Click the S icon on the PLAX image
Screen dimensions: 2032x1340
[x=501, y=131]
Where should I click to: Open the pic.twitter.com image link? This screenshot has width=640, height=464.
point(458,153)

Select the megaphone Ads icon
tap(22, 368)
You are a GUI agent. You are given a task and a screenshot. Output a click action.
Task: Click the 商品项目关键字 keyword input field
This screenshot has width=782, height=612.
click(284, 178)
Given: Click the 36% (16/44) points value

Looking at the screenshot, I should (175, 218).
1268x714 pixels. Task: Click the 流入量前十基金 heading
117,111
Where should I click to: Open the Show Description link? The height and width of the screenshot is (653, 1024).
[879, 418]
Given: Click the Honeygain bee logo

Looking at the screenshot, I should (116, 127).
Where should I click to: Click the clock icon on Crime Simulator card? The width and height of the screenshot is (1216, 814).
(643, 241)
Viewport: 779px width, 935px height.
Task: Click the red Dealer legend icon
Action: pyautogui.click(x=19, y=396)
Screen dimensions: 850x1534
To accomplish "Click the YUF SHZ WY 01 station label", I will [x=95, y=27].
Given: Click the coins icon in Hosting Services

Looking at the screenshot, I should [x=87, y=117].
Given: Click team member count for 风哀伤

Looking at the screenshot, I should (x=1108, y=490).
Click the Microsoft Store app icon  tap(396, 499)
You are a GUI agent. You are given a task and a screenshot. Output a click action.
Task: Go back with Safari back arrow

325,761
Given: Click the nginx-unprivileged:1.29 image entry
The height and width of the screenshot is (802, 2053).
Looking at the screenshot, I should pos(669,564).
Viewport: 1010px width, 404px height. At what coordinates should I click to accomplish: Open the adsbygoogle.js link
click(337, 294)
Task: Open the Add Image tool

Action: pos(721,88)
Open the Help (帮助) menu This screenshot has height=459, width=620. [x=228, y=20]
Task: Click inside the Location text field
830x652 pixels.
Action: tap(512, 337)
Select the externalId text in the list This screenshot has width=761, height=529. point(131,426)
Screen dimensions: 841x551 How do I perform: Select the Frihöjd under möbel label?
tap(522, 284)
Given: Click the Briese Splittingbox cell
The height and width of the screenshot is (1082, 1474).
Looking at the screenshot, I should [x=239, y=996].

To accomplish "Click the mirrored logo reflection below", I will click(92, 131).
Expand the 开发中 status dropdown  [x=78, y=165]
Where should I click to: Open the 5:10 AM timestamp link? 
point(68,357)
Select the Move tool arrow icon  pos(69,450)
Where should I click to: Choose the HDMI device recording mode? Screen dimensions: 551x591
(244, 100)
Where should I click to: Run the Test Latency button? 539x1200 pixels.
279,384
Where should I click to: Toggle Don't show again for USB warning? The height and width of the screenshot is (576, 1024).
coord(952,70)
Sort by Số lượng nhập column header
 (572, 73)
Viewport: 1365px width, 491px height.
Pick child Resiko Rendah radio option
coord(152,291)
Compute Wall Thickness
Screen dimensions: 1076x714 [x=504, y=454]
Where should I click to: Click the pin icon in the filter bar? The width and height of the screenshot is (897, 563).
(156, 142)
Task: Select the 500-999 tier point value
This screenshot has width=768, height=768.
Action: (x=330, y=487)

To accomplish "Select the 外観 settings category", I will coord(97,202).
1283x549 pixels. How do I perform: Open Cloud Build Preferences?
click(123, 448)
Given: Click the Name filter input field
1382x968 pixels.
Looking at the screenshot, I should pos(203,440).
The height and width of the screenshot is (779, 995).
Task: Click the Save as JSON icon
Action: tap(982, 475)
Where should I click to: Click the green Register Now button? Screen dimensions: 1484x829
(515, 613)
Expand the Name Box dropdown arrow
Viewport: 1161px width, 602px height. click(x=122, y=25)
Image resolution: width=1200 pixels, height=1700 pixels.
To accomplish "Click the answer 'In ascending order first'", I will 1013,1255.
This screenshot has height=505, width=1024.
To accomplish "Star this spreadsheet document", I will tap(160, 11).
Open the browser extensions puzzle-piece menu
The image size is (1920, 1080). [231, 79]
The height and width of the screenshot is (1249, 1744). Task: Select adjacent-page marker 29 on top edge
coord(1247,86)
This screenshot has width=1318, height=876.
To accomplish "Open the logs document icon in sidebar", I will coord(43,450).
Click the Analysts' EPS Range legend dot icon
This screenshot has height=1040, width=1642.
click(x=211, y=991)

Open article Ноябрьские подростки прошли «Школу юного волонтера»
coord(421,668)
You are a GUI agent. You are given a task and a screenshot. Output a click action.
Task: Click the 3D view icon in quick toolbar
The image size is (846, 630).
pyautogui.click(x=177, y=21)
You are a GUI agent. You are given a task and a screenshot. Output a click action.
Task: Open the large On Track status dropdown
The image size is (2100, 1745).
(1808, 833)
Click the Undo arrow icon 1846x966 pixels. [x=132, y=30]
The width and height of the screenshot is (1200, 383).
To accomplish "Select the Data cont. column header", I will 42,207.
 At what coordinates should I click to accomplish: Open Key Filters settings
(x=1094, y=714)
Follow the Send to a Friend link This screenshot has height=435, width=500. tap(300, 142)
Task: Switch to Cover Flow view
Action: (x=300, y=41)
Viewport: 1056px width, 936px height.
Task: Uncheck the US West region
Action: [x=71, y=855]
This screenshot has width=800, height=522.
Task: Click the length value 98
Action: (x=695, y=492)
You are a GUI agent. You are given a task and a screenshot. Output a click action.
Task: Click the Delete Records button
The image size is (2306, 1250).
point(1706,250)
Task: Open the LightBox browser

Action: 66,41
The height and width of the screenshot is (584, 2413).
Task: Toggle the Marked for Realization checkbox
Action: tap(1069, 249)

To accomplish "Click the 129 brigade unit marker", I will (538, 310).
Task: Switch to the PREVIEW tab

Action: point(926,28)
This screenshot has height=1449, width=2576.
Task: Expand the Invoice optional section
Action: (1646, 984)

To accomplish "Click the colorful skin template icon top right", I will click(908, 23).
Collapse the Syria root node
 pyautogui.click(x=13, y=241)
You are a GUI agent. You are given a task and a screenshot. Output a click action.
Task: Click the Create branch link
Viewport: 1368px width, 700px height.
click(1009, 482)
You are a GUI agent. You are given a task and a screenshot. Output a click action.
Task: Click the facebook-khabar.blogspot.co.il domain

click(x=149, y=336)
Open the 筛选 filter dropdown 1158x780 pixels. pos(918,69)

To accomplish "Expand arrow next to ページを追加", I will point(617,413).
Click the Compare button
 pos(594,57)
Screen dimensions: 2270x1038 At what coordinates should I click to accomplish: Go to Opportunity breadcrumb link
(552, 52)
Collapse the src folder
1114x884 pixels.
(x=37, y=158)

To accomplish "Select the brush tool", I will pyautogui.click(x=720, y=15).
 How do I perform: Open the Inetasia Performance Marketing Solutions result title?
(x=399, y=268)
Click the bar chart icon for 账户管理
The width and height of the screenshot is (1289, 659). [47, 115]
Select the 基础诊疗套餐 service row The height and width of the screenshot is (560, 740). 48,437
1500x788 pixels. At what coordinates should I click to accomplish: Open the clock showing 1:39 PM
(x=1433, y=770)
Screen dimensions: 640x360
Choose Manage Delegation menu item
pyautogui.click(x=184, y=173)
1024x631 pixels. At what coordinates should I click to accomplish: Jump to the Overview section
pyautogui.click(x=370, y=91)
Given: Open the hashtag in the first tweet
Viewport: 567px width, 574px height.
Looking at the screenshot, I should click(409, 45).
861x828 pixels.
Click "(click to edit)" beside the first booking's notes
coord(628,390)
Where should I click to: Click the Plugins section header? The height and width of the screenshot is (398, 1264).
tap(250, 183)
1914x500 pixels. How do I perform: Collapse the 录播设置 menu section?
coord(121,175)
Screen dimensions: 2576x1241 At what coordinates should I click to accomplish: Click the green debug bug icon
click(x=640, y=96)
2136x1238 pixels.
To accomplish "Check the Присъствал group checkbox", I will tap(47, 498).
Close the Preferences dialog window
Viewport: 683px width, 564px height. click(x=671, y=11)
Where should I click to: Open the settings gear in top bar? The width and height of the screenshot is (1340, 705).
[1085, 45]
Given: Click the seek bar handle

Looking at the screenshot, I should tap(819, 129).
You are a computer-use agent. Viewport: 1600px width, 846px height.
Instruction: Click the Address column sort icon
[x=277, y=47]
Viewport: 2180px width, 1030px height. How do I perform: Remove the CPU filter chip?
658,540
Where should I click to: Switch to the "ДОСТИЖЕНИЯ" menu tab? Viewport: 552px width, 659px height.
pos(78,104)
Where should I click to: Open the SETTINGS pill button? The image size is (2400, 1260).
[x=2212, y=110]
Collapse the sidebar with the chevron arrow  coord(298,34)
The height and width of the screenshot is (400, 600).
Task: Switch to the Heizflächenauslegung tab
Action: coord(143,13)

+---+

[WHAT YOU NEED TO DO] Please copy the items from the line with "861x828 pixels." up to and including the line with "will tap(47, 498).", keeping every character the same.

[FINAL ANSWER]
861x828 pixels.
Click "(click to edit)" beside the first booking's notes
coord(628,390)
Where should I click to: Click the Plugins section header? The height and width of the screenshot is (398, 1264).
tap(250, 183)
1914x500 pixels. How do I perform: Collapse the 录播设置 menu section?
coord(121,175)
Screen dimensions: 2576x1241 At what coordinates should I click to accomplish: Click the green debug bug icon
click(x=640, y=96)
2136x1238 pixels.
To accomplish "Check the Присъствал group checkbox", I will tap(47, 498).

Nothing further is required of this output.